Pictures left aside, return the lines below exactly, from the one with "This screenshot has width=1263, height=890." to the end, including both ends.

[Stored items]
***

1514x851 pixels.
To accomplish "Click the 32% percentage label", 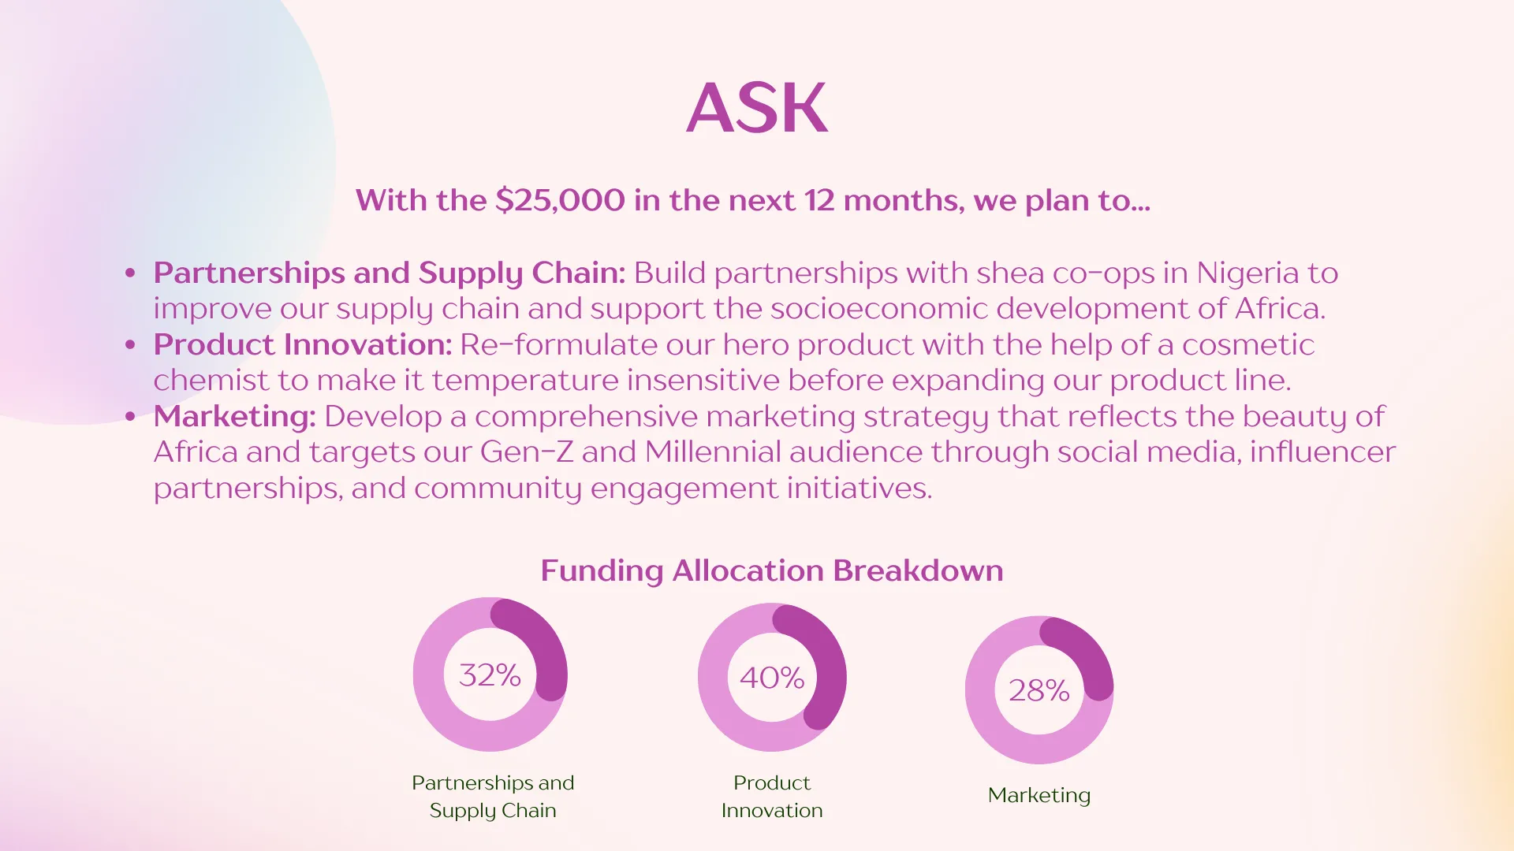I will (490, 675).

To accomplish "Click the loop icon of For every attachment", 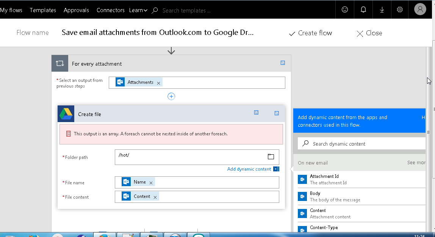I will (x=60, y=63).
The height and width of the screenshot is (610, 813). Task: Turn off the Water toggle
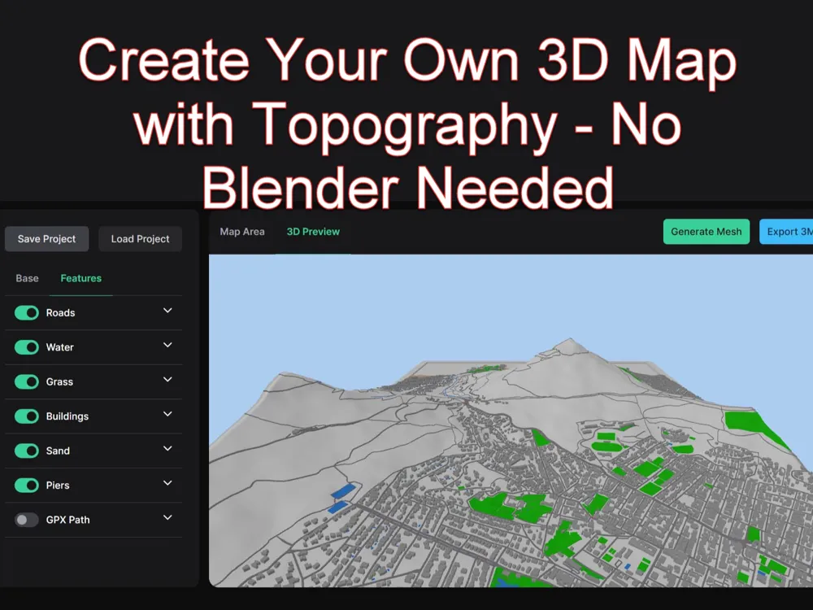tap(25, 347)
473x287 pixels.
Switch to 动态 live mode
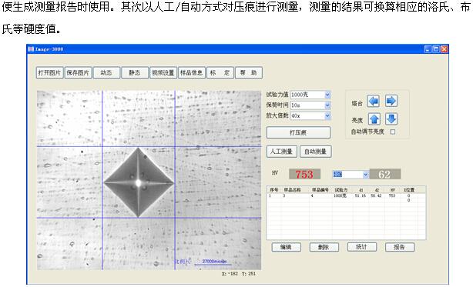pyautogui.click(x=106, y=73)
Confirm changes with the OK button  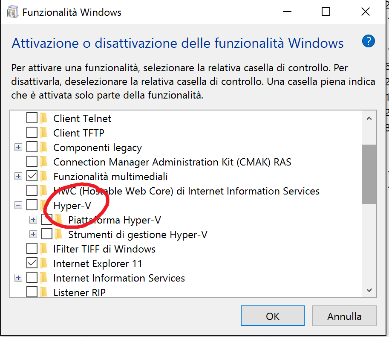click(273, 316)
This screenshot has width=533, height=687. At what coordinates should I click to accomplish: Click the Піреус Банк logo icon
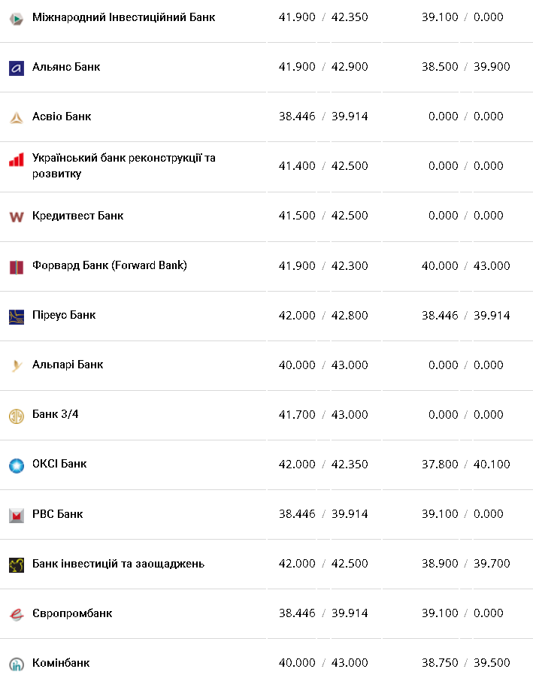[x=17, y=316]
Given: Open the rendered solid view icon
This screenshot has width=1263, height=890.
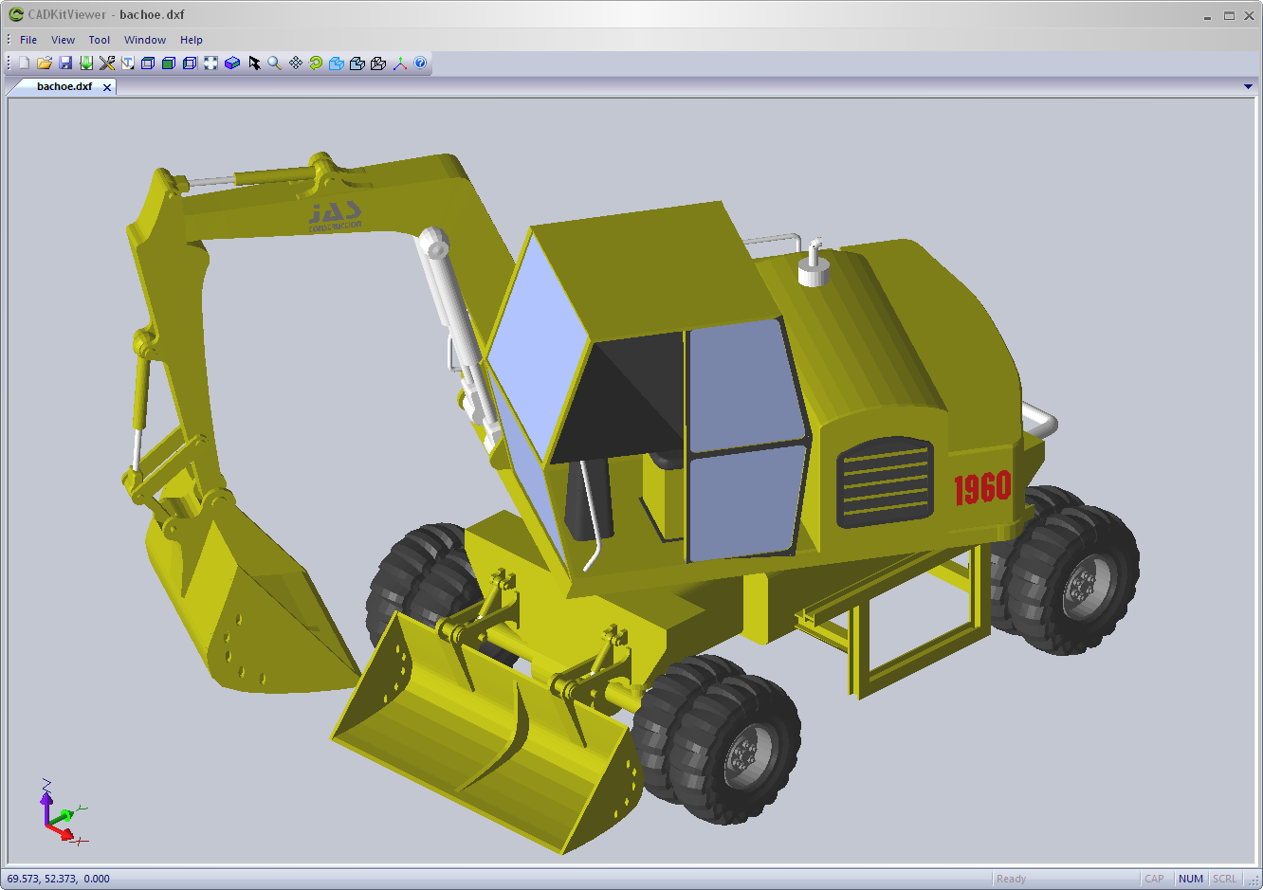Looking at the screenshot, I should pos(231,63).
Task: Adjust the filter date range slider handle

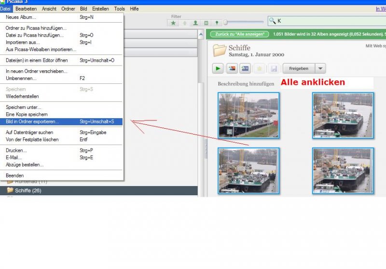Action: tap(225, 22)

***

§ **Answer for this exercise**:
This screenshot has width=1263, height=890.
Looking at the screenshot, I should pos(231,63).
Task: Adjust the filter date range slider handle

Action: tap(225, 22)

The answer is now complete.